Crisis Solutions Center

The Crisis Solutions Center (CSC) provides a resource for police, medics, crisis mental health professionals, and other first responders to use for individuals who are in crisis and might otherwise receive no help, or be taken to jail or a hospital emergency department. The goal of the CSC is to reduce chronic homelessness and unnecessary involvement in the criminal justice and emergency medical systems.

General information sheet here

Overview

Previously, when police and medics were called to intervene when someone was experiencing a behavioral healthcare crisis in the community, the only options they had were to take the person to jail, a hospital emergency department or to do nothing. DESC’s Crisis Solutions Center (CSC) provides a more appropriate therapeutic option.
A team of mental health and chemical dependency professionals will help stabilize the current crisis in a voluntary inpatient setting. They will also immediately work to refer participants to long-term assistance and housing, tailored to each person’s needs. As a result, the CSC will reduce overall admissions to jails, hospital emergency departments and psychiatric hospital inpatient units.

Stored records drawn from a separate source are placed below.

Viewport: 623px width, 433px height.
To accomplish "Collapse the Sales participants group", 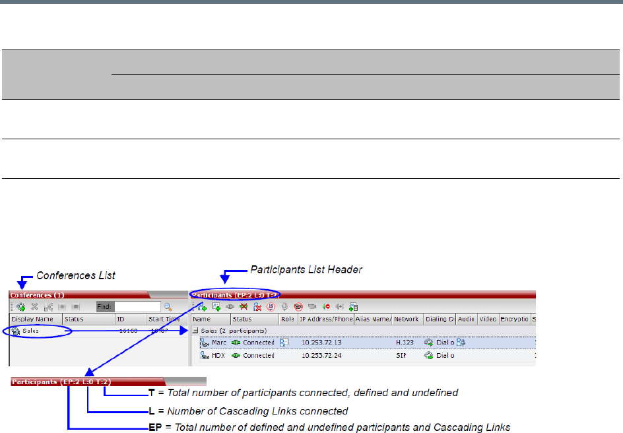I will tap(195, 330).
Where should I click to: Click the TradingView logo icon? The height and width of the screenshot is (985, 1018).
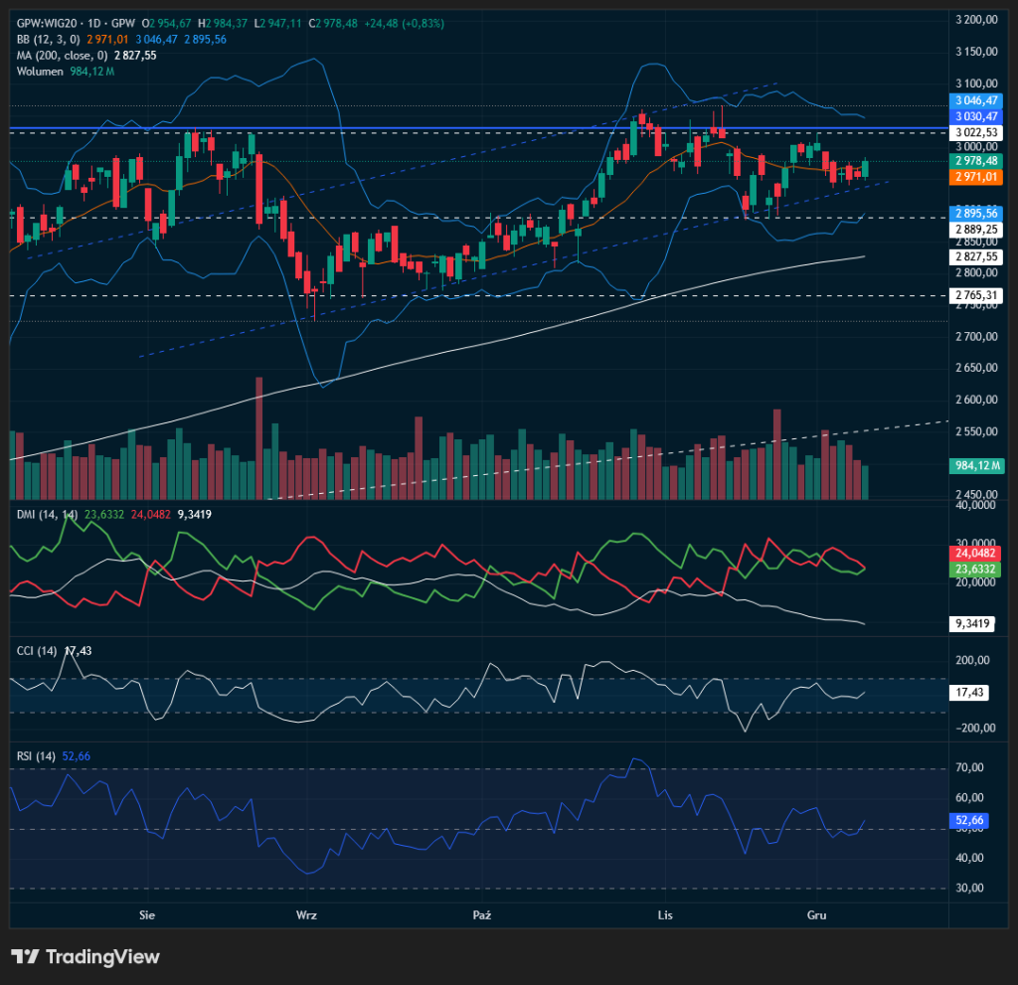(x=25, y=956)
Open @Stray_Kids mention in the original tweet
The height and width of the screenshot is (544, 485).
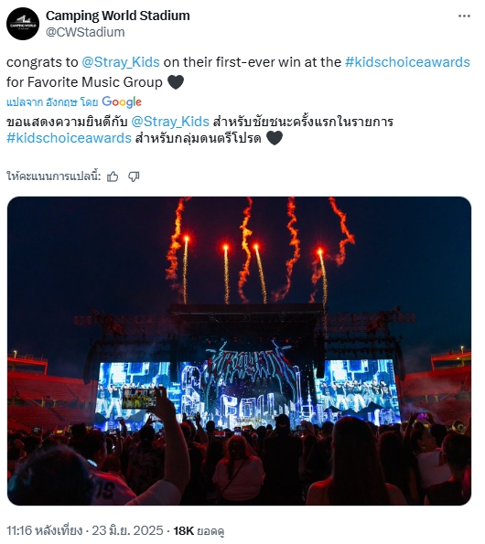[x=121, y=62]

The Crisis Solutions Center launched its operations on August 6, 2012. CSC has three components:

  • The Crisis Diversion Facility (CDF) is a 16-bed state-licensed Residential Treatment Facility. The CDF will only accept eligible individuals in behavioral crisis who are referred by first responders in King County, including law enforcement, Fire Department/Medic One units, Designated Mental Health Professionals and hospital emergency departments social workers. Clients will stay in this program for up to 72 hours, and receive stabilization, evaluation and psychiatric services, mental health and chemical dependency assessments and intensive case management.
  • The Crisis Diversion Interim Services (CDIS) is a 30-bed “step down” program which admits clients referred directly from the CDF who are homeless, or at risk for homelessness. Clients may stay up to 14 days and will have access to psychiatric services, mental health and chemical dependency assessments and intensive case management.
  • The Mobile Crisis Team (MCT) is a 26-member team of Mental Health Professionals and Chemical Dependency Professionals. The MCT accepts referrals from police and medics for any individual who are experiencing crisis mental health and/or chemical dependency crisis.

Referral Sources

The Crisis Diversion Facility and Mobile Crisis Team will only accept eligible individuals in behavioral crisis who are referred by first responders in King County, including law enforcement, Fire Department/Medic One units, Designated Mental Health Professionals and hospital emergency departments social workers. Referrals to the Crisis Diversion Interim Services will come only from the Crisis Diversion Facility.

Crisis Respite Program

Working in partnership with Harborview Medical Center, King County Mental Health Court, and hospitals across the county, the Crisis Respite Program is a vital buffer between psychiatric emergency care and life back on the streets.

It provides severely mentally ill homeless men and women, just emerging from a recent crisis or jail, a chance to stabilize in safe, secure and supportive surroundings and connect with services and housing.

Without this program, these people would have little choice but to return to the streets, where they would most likely repeat a cycle of using costly public services like emergency rooms, jails, sobering centers and courts.